_Written instruction_. Please answer from the biography of Thomas Thynne, 1st Viscount Weymouth: in 1973, which school merged with the grammar school he founded in Warminster?

>> begin Document section

Thomas Thynne, 1st Viscount Weymouth (1640 – 28 July 1714) was a British peer in the peerage of England.

Biography
He was born the son of Sir Henry Frederick Thynne of Caus Castle, Shropshire, and Kempsford, Gloucestershire, and his wife, Mary, daughter of Thomas Coventry, 1st Baron Coventry of Aylesborough. His sister was Katherine Lowther who was an electoral patron. He succeeded his father as 2nd baronet (1681) and married Frances, daughter of Heneage Finch, 3rd Earl of Winchilsea. He was descended from the first Sir John Thynne of Longleat House. He was educated at Kingston Grammar School and entered Christ Church, Oxford on 21 April 1657. He was invested as a Fellow of the Royal Society on 23 November 1664.

He held the office of Envoy to Sweden between November 1666 and April 1669.

He was returned as Member of Parliament (M.P.) for Oxford University between 1674 and 1679 and for Tamworth between 1679 and 1681. He succeeded to the title of 2nd Baronet Thynne, of Kempsford on 6 March 1679. He was High Steward of Tamworth from 1679 and also High Steward of the Royal Town of Sutton Coldfield from 1679 until his death.

He was created 1st Viscount Weymouth, on 11 December 1682, with a special remainder; if he lacked male heirs among his own descendants, the title would be inherited by his two brothers, James and Henry Frederick. He was created 1st Baron Thynne of Warminster on 11 December 1682. On 13 December 1688, Weymouth carried an invitation to William III, Prince of Orange at Henley-on-Thames, along with Thomas Herbert, 8th Earl of Pembroke, after the flight of King James II in the Glorious Revolution.

He held the office of First Lord of Trade and Foreign Plantations between 30 May 1702 and April 1707. In this role, Weymouth is reputed to have introduced the Lord Weymouth Pine (Pinus strobus), in 1705. He planted it extensively on the estate at Longleat. The Lord Weymouth Pine was useful for ship masts, in that it grew tall and slender. Weymouth's reputation in connection to the pine is doubtful, since the name really derived from the explorer George Weymouth, totally unrelated, who first discovered this pine growing in colonial Maine. All Thomas Thynne did was to arrange for its importation, and prefix a "Lord" in front of the Weymouth in the tree's official appellation.

He was invested as a Privy Counsellor (P.C.) on 18 June 1702. In May 1707, at the time of the formation of the new Kingdom of Great Britain, Weymouth was relieved of the role of Privy Counsellor, .

In 1707, Thomas Thynne founded a grammar school for boys in the nearby market town of Warminster, with 23 free places for local boys. The first Master was Rev R. Barry. Over time this became known as the Lord Weymouth School.  In 1973 this school merged with St Monica's Girls' School to become Warminster School which continues to this day. The 1st Viscount is remembered at Warminster School by the naming of a boarding house, later converted to classrooms, after him. A strong link remains between the school and his successors.

He held the office of Warden of the Forest of Dean in 1712. He was re-invested as a Privy Counsellor (P.C.) on 8 March 1711.

William Legge, 1st Earl of Dartmouth wrote that "Lord Weymouth was a weak , proud man, with a vast estate... He was very liberal to non-jurors, though he always took the oaths himself; which occasioned his house being constantly full of people of that sort, who cried him up for a very religious man; which pleased him extremely, having affected to be thought so all his life; which the companions of his youth would by no means allow."

>> end Document section
>> begin Data excerpt

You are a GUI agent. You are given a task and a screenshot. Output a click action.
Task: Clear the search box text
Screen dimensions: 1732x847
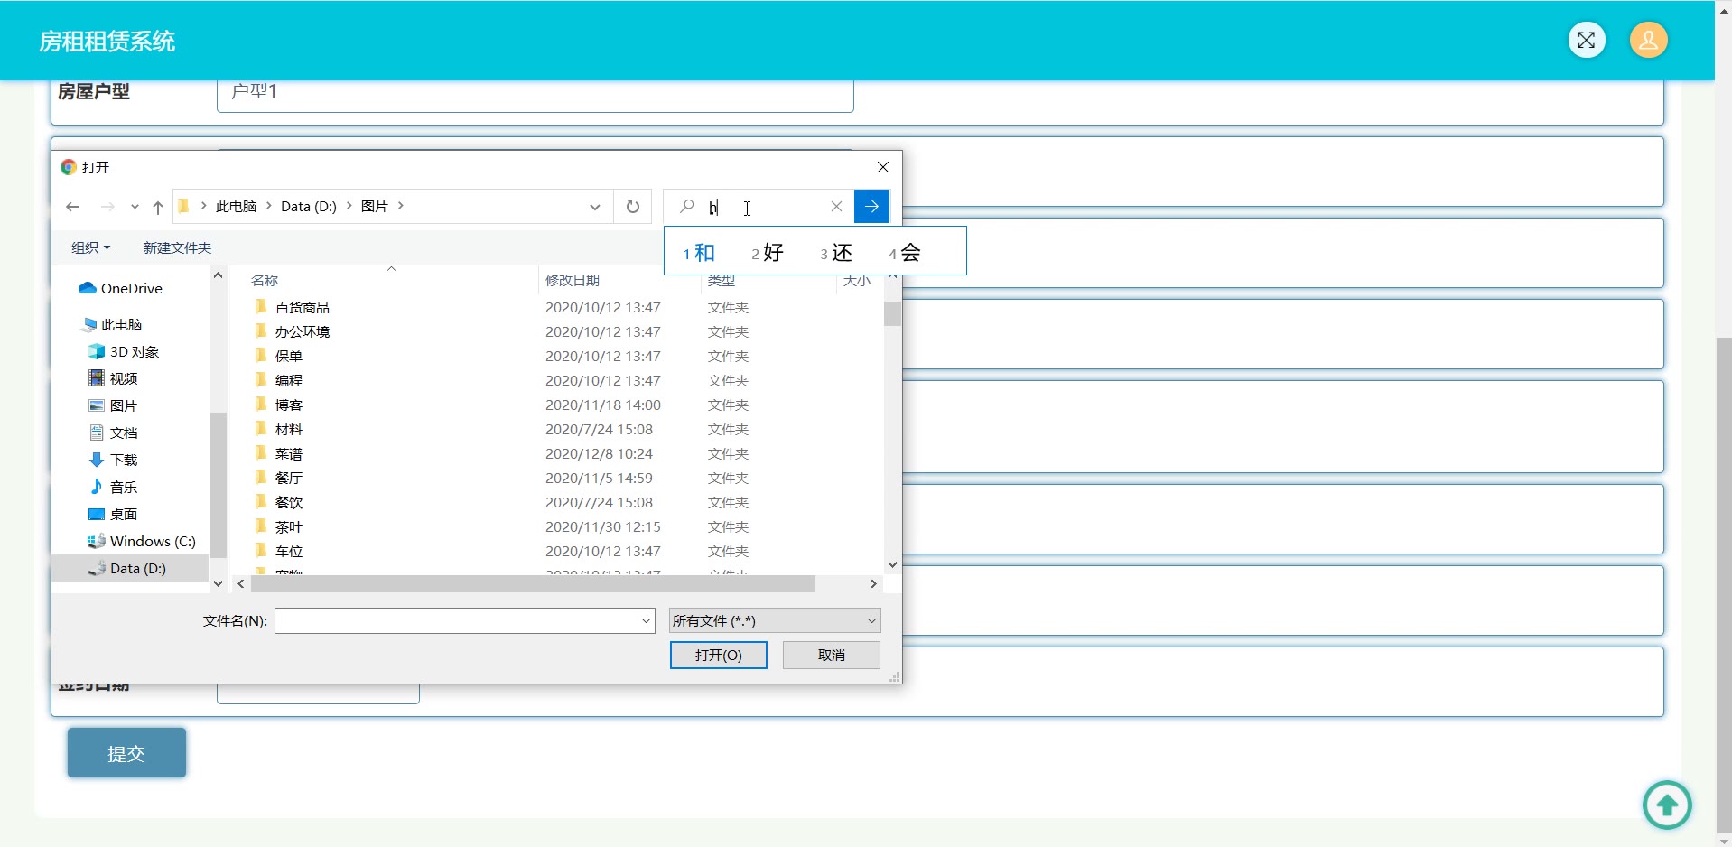click(x=836, y=207)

>> end Data excerpt

_Exercise response_. St Monica's Girls' School